In [1]:
import spacy
import pandas as pd
from itertools import combinations

  import pkg_resources


In [2]:
with open("20th_century_key_events.txt", "r", encoding="utf-8") as f:
    text = f.read()

print("Characters in text:", len(text))
print("\nPreview:\n")
print(text[:500])

Characters in text: 110314

Preview:

Jump to content
Main menu
Search
Appearance
Donate
Create account
Log in
Wiki Loves Folklore
Photograph your local culture, help Wikipedia and win!
PARTICIPATE NOW
[Help with translations!]
Toggle the table of contents
Key events of the 20th century
2 languages
Article
Talk
Read
Edit
View history
Tools
From Wikipedia, the free encyclopedia
The 20th century changed the world in unprecedented ways. The World Wars sparked tension between countries and led to the creation of atomic bombs, the Cold W


In [3]:
bad_starts = (
    "Jump to content",
    "Main menu",
    "Search",
    "Appearance",
    "Donate",
    "Create account",
    "Log in",
    "Wiki Loves",
    "Toggle the table of contents",
    "2 languages",
    "Article",
    "Talk",
    "Read",
    "Edit",
    "View history",
    "Tools"
)

clean_lines = []
for line in text.splitlines():
    stripped = line.strip()
    if stripped.startswith(bad_starts):
        continue
    if stripped == "":
        continue
    clean_lines.append(stripped)

clean_text = "\n".join(clean_lines)

with open("20th_century_key_events_clean.txt", "w", encoding="utf-8") as f:
    f.write(clean_text)

print(clean_text[:500])

Photograph your local culture, help Wikipedia and win!
PARTICIPATE NOW
[Help with translations!]
Key events of the 20th century
From Wikipedia, the free encyclopedia
The 20th century changed the world in unprecedented ways. The World Wars sparked tension between countries and led to the creation of atomic bombs, the Cold War led to the space race and the creation of space-based rockets, and the World Wide Web was created. These advancements have played a significant role in citizens' lives and s


### Text Wrangling Observations

The scraped text included navigation elements and metadata from Wikipedia 
(e.g., "Jump to content", "Main menu", "Tools", etc.). 

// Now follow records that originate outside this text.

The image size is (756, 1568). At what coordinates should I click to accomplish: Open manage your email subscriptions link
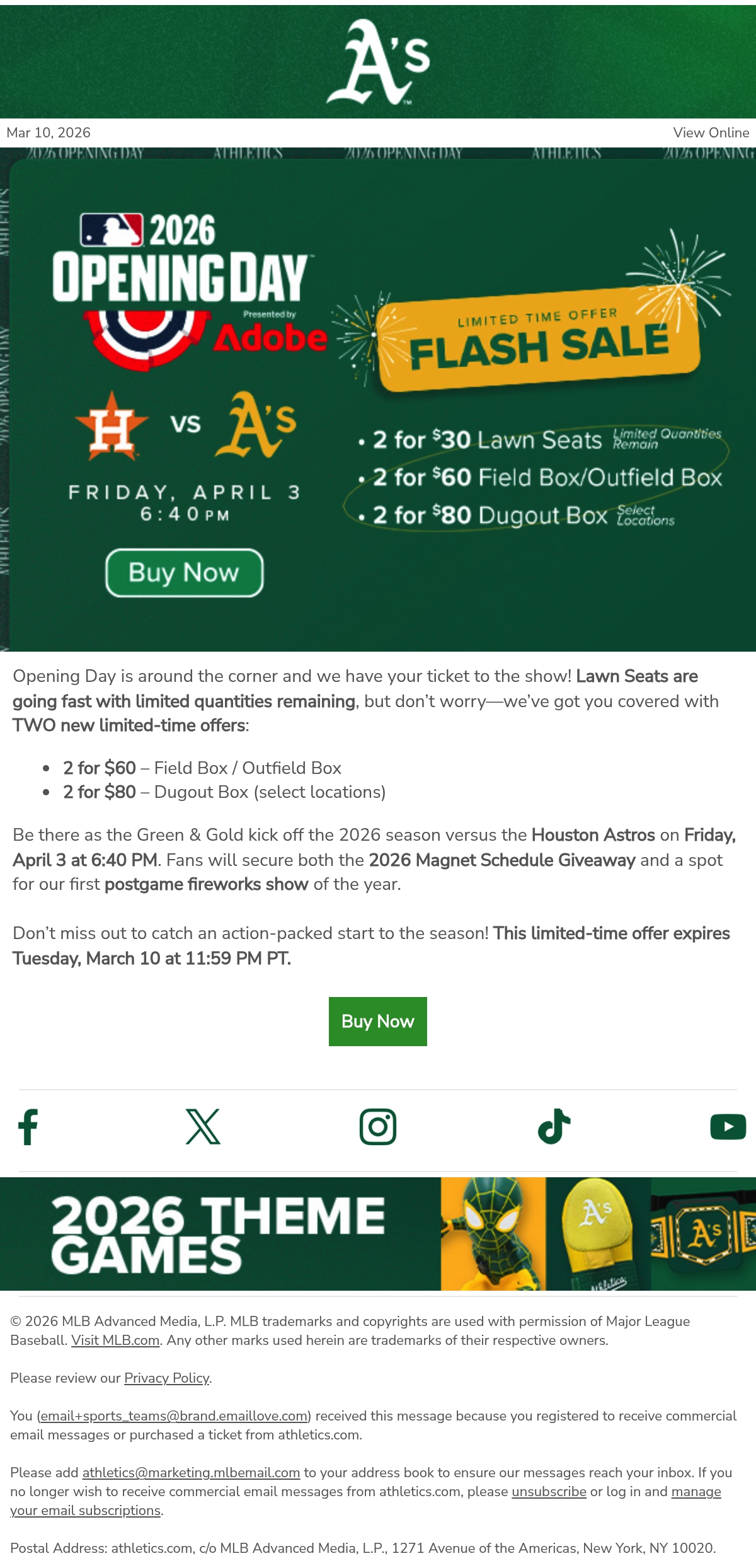pos(365,1501)
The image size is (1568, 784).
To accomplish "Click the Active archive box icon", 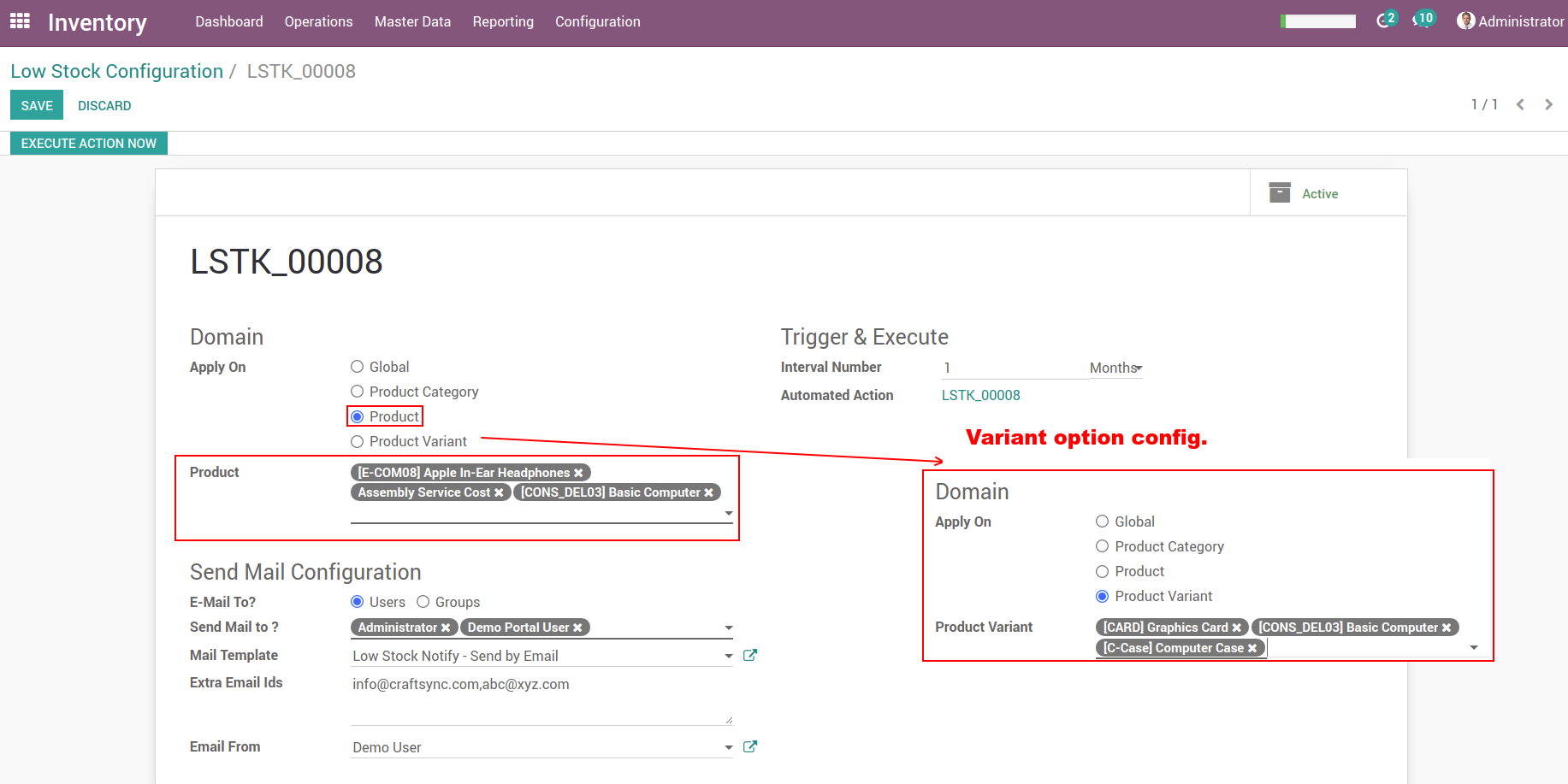I will click(1280, 193).
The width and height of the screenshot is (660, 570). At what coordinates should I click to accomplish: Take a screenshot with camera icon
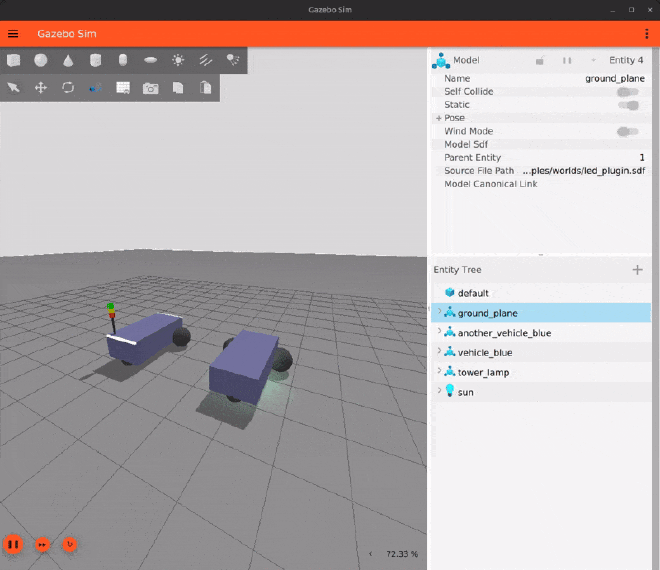pos(150,88)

These elements are not part of the article content and would interfere 
with Named Entity Recognition (NER) by introducing irrelevant entities.

Therefore:
- Navigation and interface text was removed.
- Empty lines were excluded.
- The cleaned version was saved as a new `.txt` file for analysis.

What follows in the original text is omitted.